The wind – its strength, its direction, its timing – acted on the ship’s company as nothing else could. Banks wrote: ‘The fear of Death is Bitter: the prospect we now had before us of saving our lives tho at the expence of every thing we had made my heart set much lighter on its throne, and I suppose there were none but what felt the same sensations.’49 Within minutes, an opening was discerned in the reef, a quarter of a mile away. Cook instantly sent one of the mates to examine it. ‘Its breadth was not more than the length of the Ship but within was smooth water, into this place it was resolve’d to push her if possible haveing no other probable Views to save her, for we were still in the very jaws of distruction.’50

They managed to master the distance, but only found water ‘gushing’ out on the ebb, ‘so that it was impossible to get in’. The audacious manoeuvre brought Cook another chance, though. The force of the ebb catapulted them a quarter of a mile into the ocean and by midday, six hours after the worst moment of their desperation, they were one and a half or perhaps two miles out to sea. From there another opening was seen and Hicks, the lieutenant, was immediately sent to survey it.

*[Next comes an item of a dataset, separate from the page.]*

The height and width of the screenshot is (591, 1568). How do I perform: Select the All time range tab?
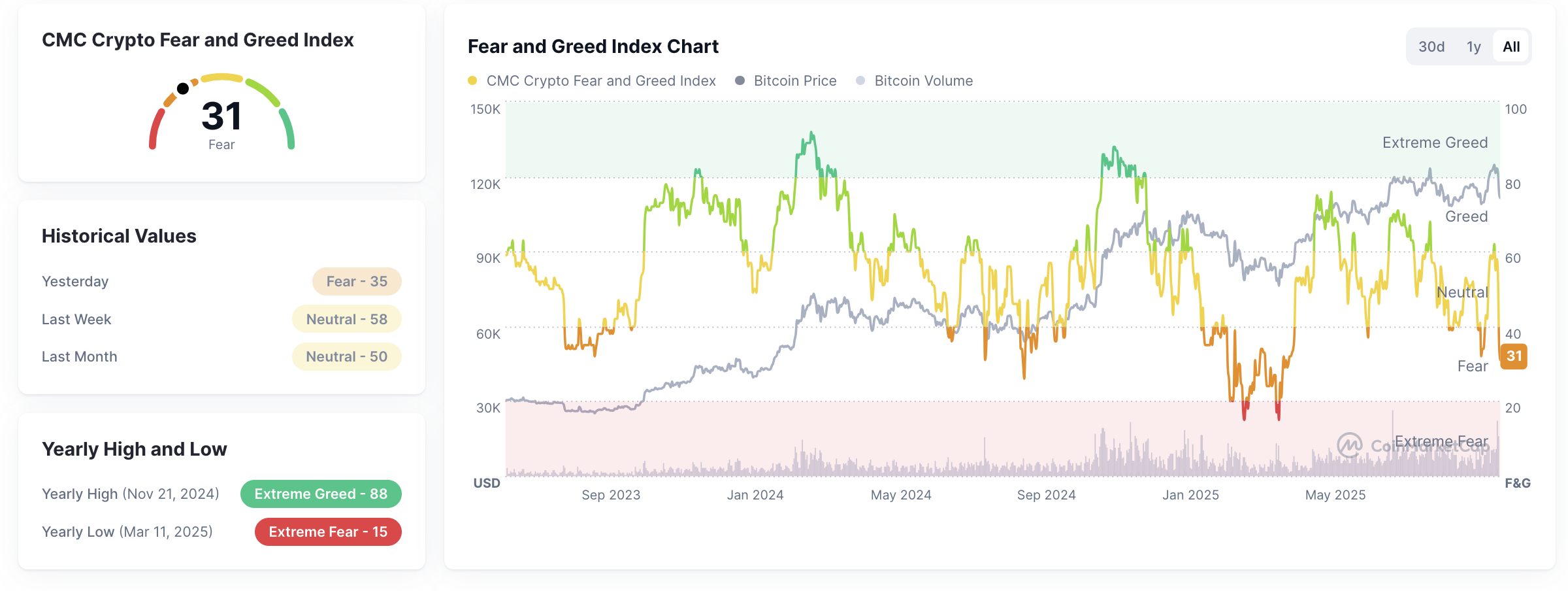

At two o’clock in the afternoon Hicks returned ‘with a favourable account’. Cook instantly ‘resolved to try to secure the Ship in it, narrow and dangerous as it was’. They were aided by a light breeze from the east-north-east which, with the help of the boats and the spring tide, allowed them to approach the gap in the reefs. It was about quarter of a mile broad, an irregular space filled with mottled, skittish water for the quartermaster to aim at. As the afternoon sun began to dip at the start of its downward arc, Cook pointed Endeavour’s head into the gap and felt her gather way. ‘We soon enter’d the opening’, he wrote, and were ‘hurried through in a short time by a rappid tide like a Mill race’.51 Beneath, the unfathomable ocean’s bottom disappeared astern, the reef slid alongside their gunwales, the waves retreated and the glossy water of the inner lagoon opened up before them. Once again James Cook had found his path.